### DATA FOR THIS TASK ###

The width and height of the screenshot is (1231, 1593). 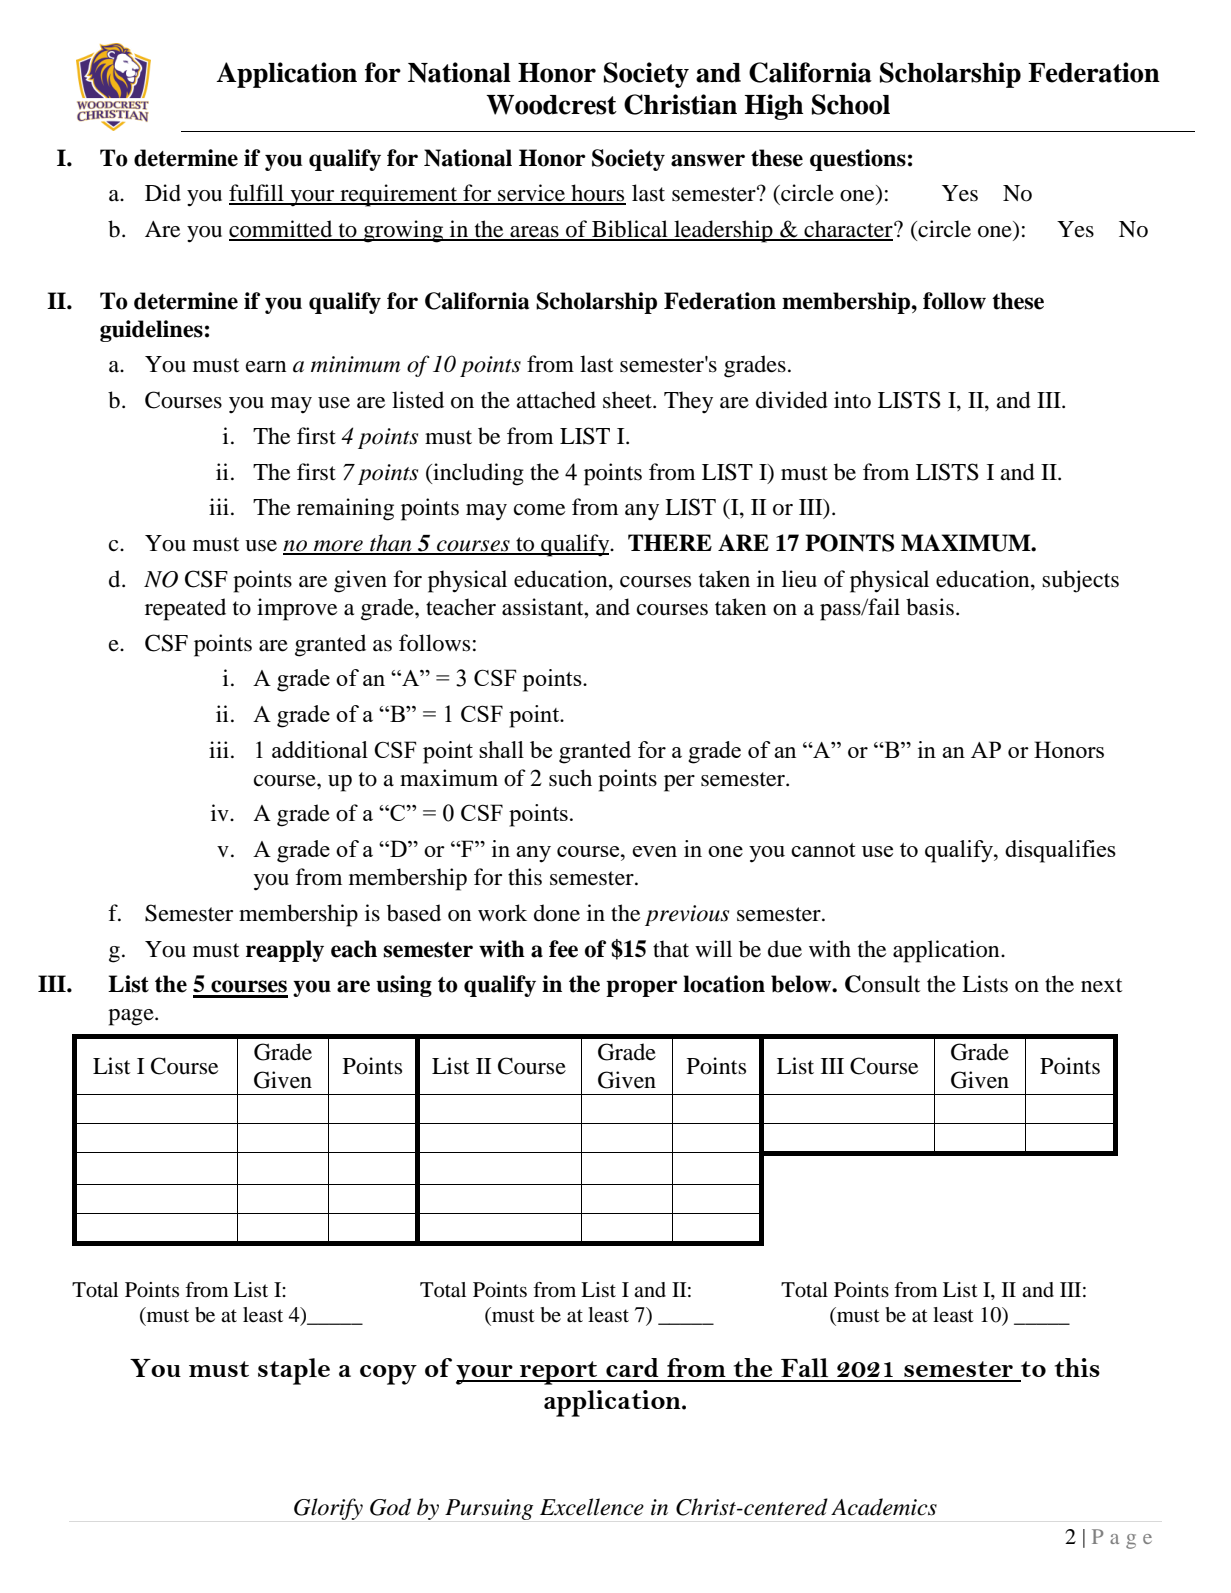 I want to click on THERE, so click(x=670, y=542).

###
### DATA FOR THIS TASK ###

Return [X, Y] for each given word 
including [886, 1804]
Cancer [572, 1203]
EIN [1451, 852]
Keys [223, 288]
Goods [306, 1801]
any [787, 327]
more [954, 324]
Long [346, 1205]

###
### DATA FOR THIS TASK ###

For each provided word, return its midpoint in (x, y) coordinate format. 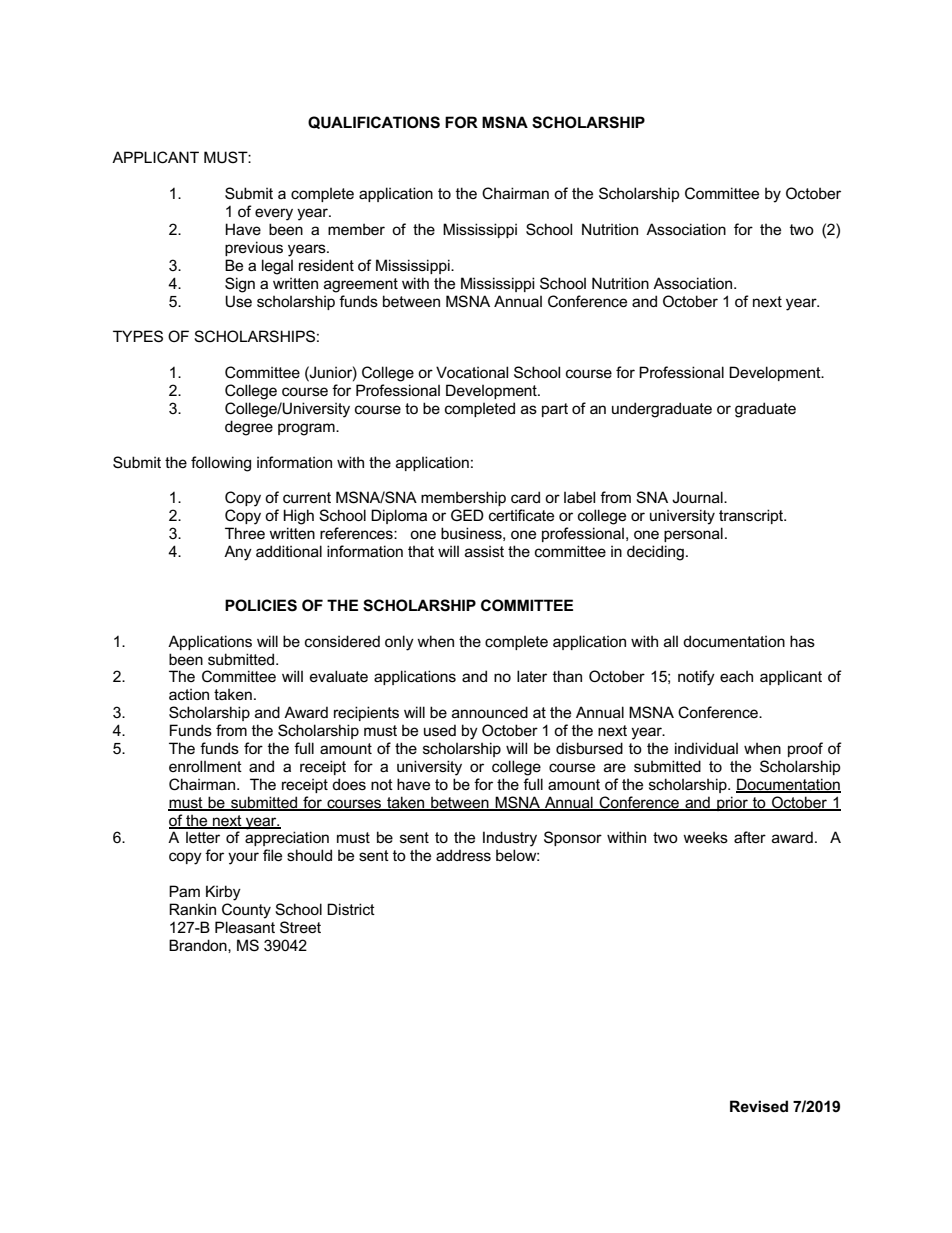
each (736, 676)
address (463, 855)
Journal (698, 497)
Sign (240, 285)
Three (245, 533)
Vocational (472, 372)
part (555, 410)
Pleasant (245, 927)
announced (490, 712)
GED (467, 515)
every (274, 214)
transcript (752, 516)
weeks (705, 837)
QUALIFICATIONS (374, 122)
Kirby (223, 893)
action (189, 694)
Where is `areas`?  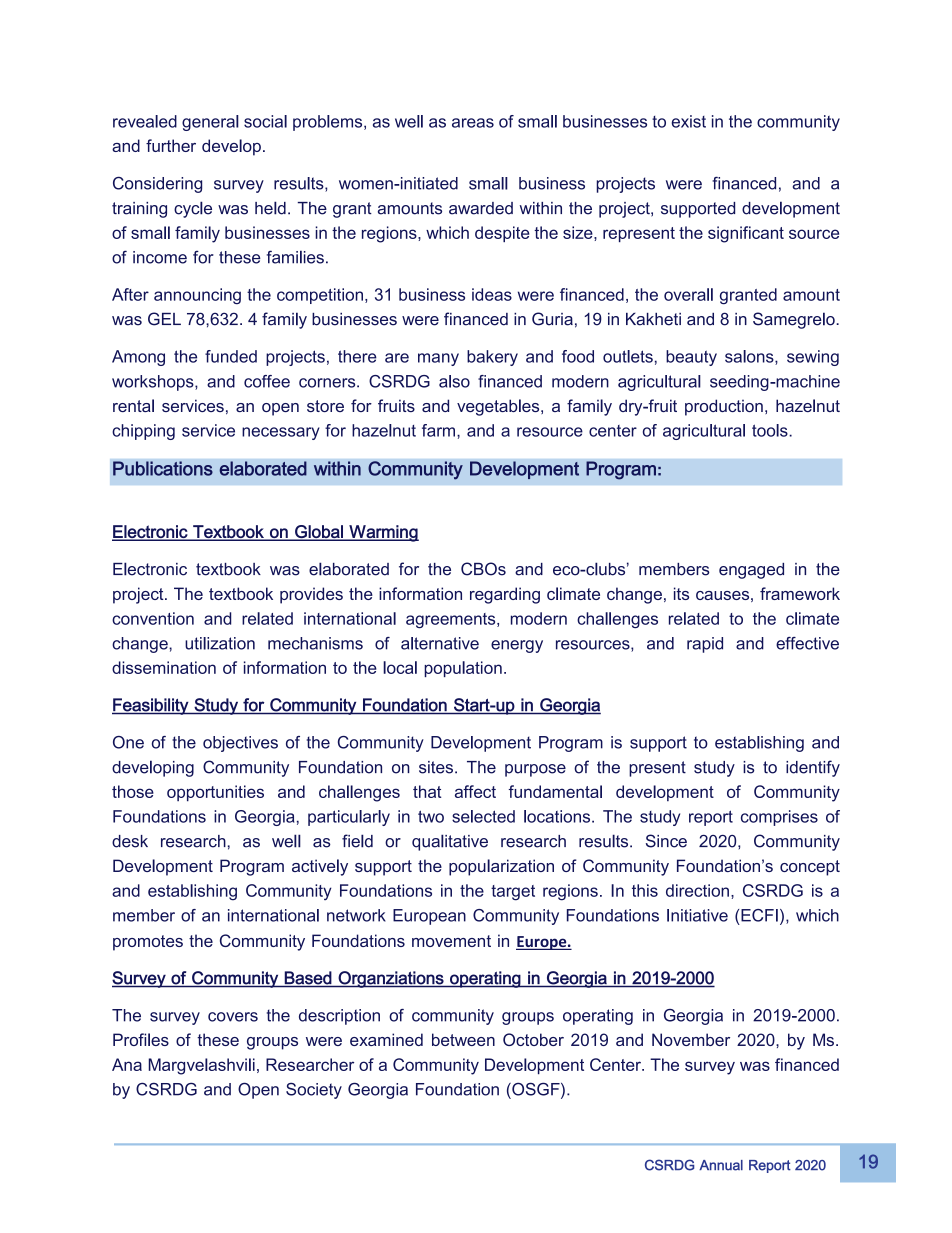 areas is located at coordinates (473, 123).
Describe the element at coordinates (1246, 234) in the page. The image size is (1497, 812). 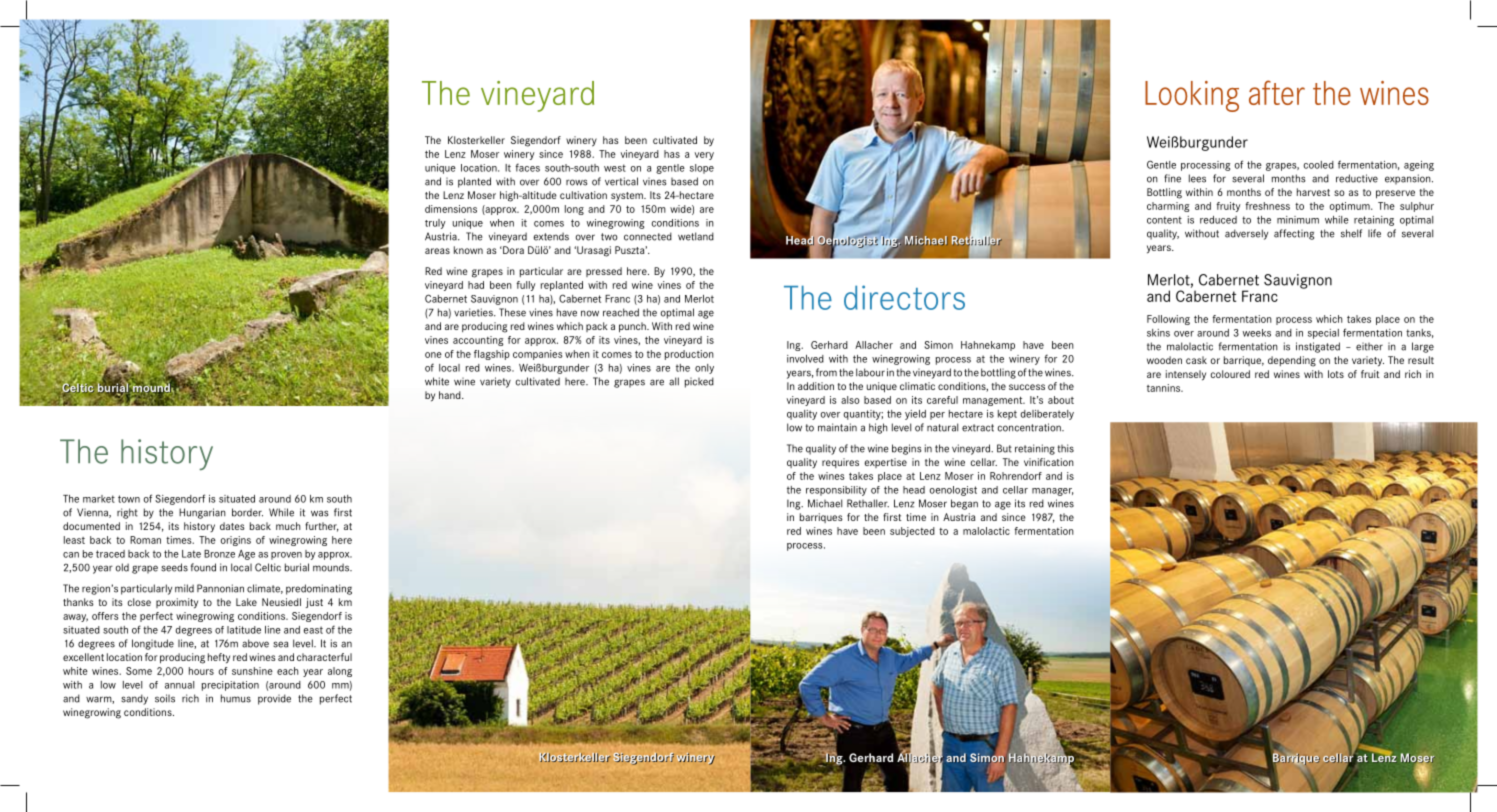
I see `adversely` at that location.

###

Arrange the data from the line with "Describe the element" up to and including the line with "at that location." as a two-column CSV with columns input and output, one row per entry: its text under input and its answer under output, each in a single quoted field with line breaks turned into spaces. Leave the pictures out.

input,output
"Describe the element at coordinates (1246, 234) in the page. The image size is (1497, 812).","I see `adversely` at that location."